Burn prevention, though not easy, is being designed to increase awareness of burn dangers and it is hoped that these efforts will reduce the incidence and severity.
A burn injury can happen to anyone, so the best thing is to prevent the injury. Second, it takes only a moment for a tragic accident to occur, but the effect lasts a lifetime. So, take care of yourself and those you love by being burn aware.
TEN COMMANDMENTS OF BURN MANAGEMENT
Acute burn care requires meticulous planning and attention to details. Often, small things escape attention and result in avoidable mortality and morbidity. Care of burn victim can be significantly improved if certain principles are adhered to.
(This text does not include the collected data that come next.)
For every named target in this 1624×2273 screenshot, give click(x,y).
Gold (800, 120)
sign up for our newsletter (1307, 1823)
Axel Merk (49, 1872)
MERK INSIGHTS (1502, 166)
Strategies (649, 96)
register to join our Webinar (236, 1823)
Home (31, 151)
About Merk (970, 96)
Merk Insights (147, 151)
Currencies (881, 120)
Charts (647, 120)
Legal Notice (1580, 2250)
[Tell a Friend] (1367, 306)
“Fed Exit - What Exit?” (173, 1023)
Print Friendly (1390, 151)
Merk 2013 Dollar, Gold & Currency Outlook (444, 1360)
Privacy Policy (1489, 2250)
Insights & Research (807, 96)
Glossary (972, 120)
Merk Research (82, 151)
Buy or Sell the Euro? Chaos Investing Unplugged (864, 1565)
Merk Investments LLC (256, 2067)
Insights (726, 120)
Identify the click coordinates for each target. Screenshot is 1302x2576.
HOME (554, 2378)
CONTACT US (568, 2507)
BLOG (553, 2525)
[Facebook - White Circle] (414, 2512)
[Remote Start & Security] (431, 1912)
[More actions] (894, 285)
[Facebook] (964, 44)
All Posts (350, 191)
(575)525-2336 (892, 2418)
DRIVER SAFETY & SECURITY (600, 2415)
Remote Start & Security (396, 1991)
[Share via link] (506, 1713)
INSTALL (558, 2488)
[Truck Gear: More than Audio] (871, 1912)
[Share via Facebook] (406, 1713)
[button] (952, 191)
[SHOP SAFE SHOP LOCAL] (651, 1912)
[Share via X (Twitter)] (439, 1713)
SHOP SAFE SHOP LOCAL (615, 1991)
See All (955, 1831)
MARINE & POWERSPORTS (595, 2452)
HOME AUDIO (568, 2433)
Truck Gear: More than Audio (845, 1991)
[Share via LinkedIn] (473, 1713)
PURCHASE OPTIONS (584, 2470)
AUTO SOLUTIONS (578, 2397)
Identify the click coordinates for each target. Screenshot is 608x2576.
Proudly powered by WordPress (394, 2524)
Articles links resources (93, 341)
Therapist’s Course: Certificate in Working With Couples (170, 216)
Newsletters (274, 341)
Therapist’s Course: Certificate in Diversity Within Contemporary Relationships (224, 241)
It has been proposed as “The Ten Commandments” of burn care.1 It is believed that these commandments will help and guide the young surgeon treating burns in far and remote corners of this vast continent.
The ten commandments are
To maintain circulation and blood pressure (shock management)
To maintain airway
To increase body resistance
To avoid bacterial toxemia
To avoid autotoxemia
To watch for renal complications and multiple organ dysfunctions
To maintain nutrition
To abide by principles of biomechanical physiotherapy and rehabilitation
To attend to psychological, emotional aspects, and counseling
To analyze factors for reducing mortality.
Strict adherence to these principles and commandments can help to decrease the morbidity and mortality in these unfortunate set of patients.